Not sure what you are doing there. Are you saying you are in the 25% bracket for federal tax?

OK, from a tax point of view, IF (and I think it's higher) your cost is 20 cents a mile and you are in the 25% bracket then yes, after taxes it's only costing you 7 cents. I think however that where you go wrong is that your depreciation is going to be much higher in the earlier years. These miles take a very heavy toll on a car. I've got 4500 rides in 26 months and can see the ground in grime in the seats that doesn't come out when cleaned, the scuffed plastic, the doors that don't close as crisply. All of that and more will affect resale. And then there is the value of your time, what is that worth. From a tax point, the IRS may be subsidizing your mileage but you still are putting your time into it.


----------



## Peterson (Jul 9, 2015)

Disgusted Driver said:


> Not sure what you are doing there. Are you saying you are in the 25% bracket for federal tax?
> OK, from a tax point of view, IF (and I think it's higher) your cost is 20 cents a mile and you are in the 25% bracket then yes, after taxes it's only costing you 7 cents.

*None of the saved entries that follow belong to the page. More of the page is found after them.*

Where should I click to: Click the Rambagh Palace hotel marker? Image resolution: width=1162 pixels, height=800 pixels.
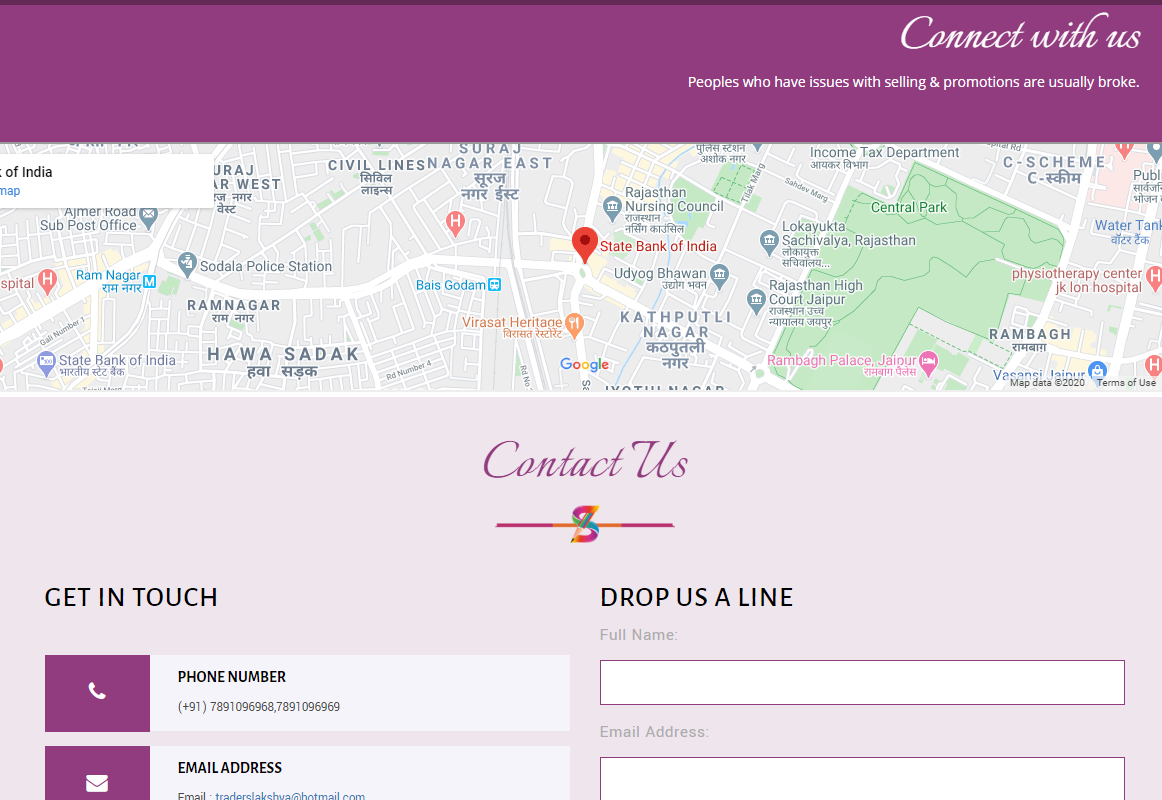[929, 360]
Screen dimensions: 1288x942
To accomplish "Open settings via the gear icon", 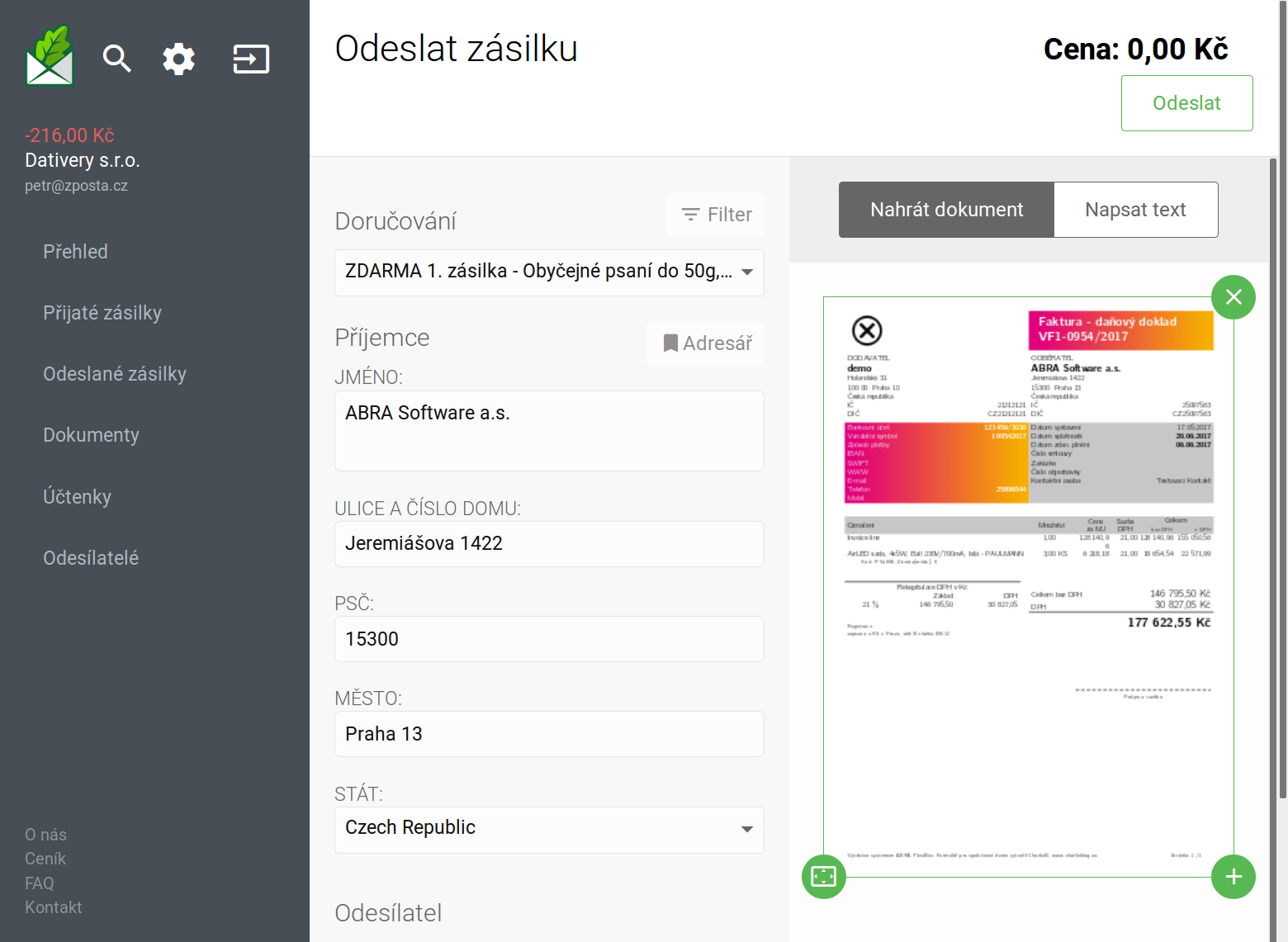I will click(x=178, y=59).
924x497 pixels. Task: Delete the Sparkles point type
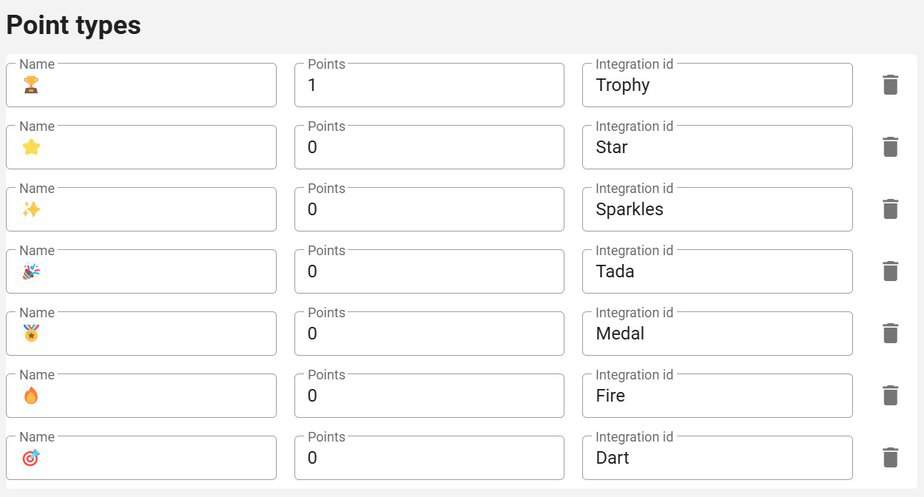(x=890, y=209)

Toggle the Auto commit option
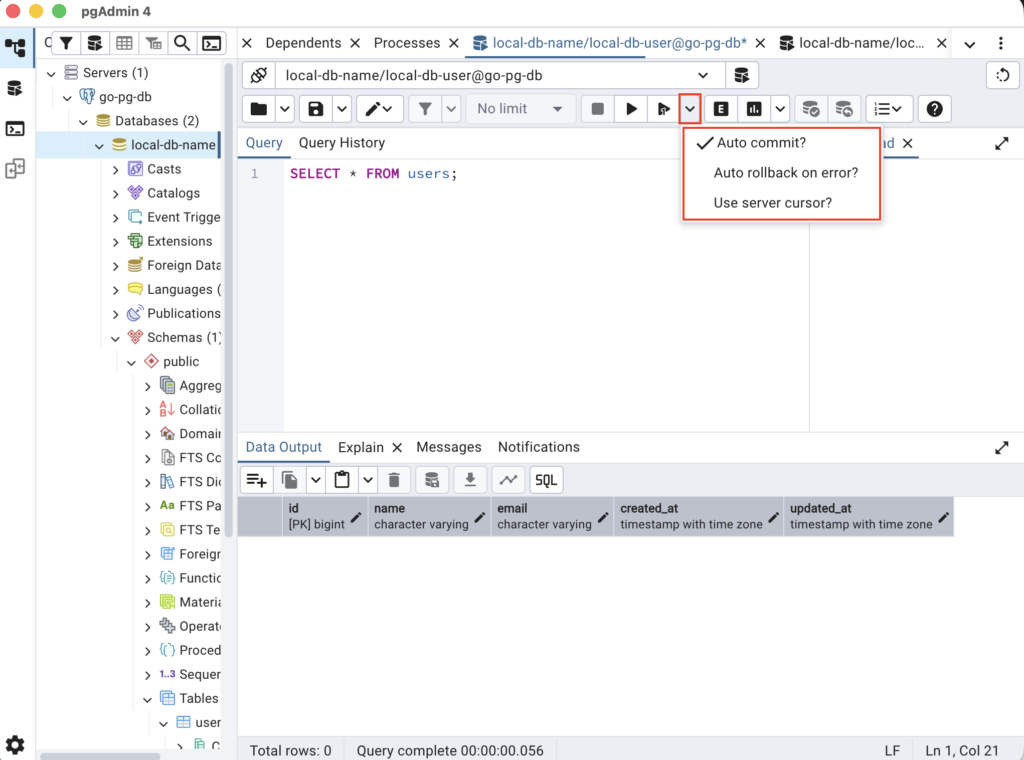(761, 143)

Well, I went to see exactly how much taxes I pay, and I found that it is actually 4.5%, since I have a child and we are filling jointly with my wife. So every mile I make gives me 4.5% * $0.54 = 2.5 cents from tax deduction. And it costs me 20 cents to drive it. Definitely doesn't worth to drive it.



Disgusted Driver said:


> I think however that where you go wrong is that your depreciation is going to be much higher in the earlier years. These miles take a very heavy toll on a car. I've got 4500 rides in 26 months and can see the ground in grime in the seats that doesn't come out when cleaned, the scuffed plastic, the doors that don't close as crisply. All of that and more will affect resale. And then there is the value of your time, what is that worth. From a tax point, the IRS may be subsidizing your mileage but you still are putting your time into it.

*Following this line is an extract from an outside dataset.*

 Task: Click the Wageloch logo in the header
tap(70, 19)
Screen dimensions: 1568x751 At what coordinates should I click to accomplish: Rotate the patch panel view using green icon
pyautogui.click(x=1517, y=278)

Agree with the time point. Again a bit of math - if I drive 25 mph and let say paid for 75% of it by $0.85 minus 20% , it gives me 25 * 0.75 * $0.85 * 0.8 = $12.75 per hour, before tax, gas and all other expenses. If it costs me $.20 per mile then I get $12.75 - 25 miles * $.20 per mile = $7.5 before tax. Just a minimum wage and less. Not to mention potential problems with insurance in case of accident.


----------



## Papa Sarducci (Jun 20, 2016)

Depreciation is a waste of time for an Uber driver. The complication in computing it is high, especially if you use the vehicle for both personal and uber use, just take the mileage deduction.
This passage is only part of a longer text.